Google forgot to charge their energy crystals?


I'm getting a ton of 503 Service Unavailable errors from the Google Drive API. I can't wait to see what caused such a large outage.


Seems to me a location specific breakdown as all services I tried like gmail, photos and youtube all are working for me


I thought outages weren't supposed to be posted here? Every time I've posted one about Facebook, it's been flagged and removed.


I was trying to send an email and kept getting "Oops there was a problem" errors, but it appears to be working now.


First time this has happened to me. Historic moment. Might be time to get less completely reliant on google?


AND we are back


May I ask - why the downvote? I know it was a blip, but still, a reminder for a moment that most of life relies on them. And some of my data is not replicated else ware... that is changing.


I personally downvoted because of how a single incident is being extrapolated into a new trend by you, and that feels unhelpful/fear mongering.


Definitely having problems in Melbourne, Australia


In Adelaide also. Things I'm experiencing:

  can't reliably download attachments in Gmail
  messages not getting through in Hangouts
  constant "Oops" auto-save modals when typing Gmail messages


Brisbane too - Google Photos would sync about the time you wrote this comment.


GMail's working fine for me (8min later) in Melbourne, Australia.


Happy 30th birthday, Internet. Enjoy your consolidated cloud infrastructure.


Google Photos too. Unable to download images :(


Google Maps (specifically Street View) is showing up as a black screen for me as well.


Can confirm wrt Drive. I was just at work trying to upload files (and one-deep folders) and barely anything completed. I finally gave up.

Our edge/gateway is in metro SEA, fwiw.


If anyone is interested: Memorystore for Redis is experiencing intermittent failures during instance creation. Existing instances are not affected.


I had trouble replying to an email but it worked once I removed the images inside the quoted signature. Makes me think this is file-related.


Noticed this a few minutes ago. It’s pretty rare for Google to have an outage, don’t they have massive replication and failover?


Youtube was down for a few hours late last year.


YouTube seems down too:

https://outage.report/youtube


Down in Calgary still (10:24pmMST). Was going to do work but not confident my email drafts will save.


Is having to load two tabs of gmail to get my mail to actually appear also a type of outage?

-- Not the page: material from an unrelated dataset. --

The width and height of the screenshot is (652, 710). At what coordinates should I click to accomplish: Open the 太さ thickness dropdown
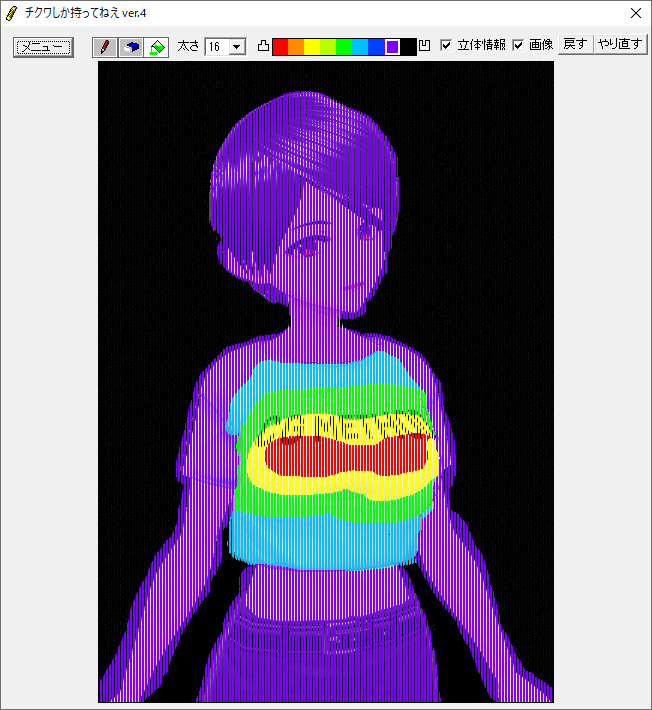(236, 47)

So this is why we couldn't send emails last night (9pm est) Watched Youtube instead :)


Probably caused by a typo in the configuration for the new region they just launched ;)


Attachments are definitely down for me. Can't view received images.


In CA.

Colaboratory Research is experiencing issues loading and saving notebooks in Google Drive.

Sad :(.


Can't attach files to drafts nor send emails from Philippines


Works fine in Illinois.


Down in Singapore


Fine here in CA.


I'm in Mountain View, receiving/sending email works but downloading full size attachments does not for me personally.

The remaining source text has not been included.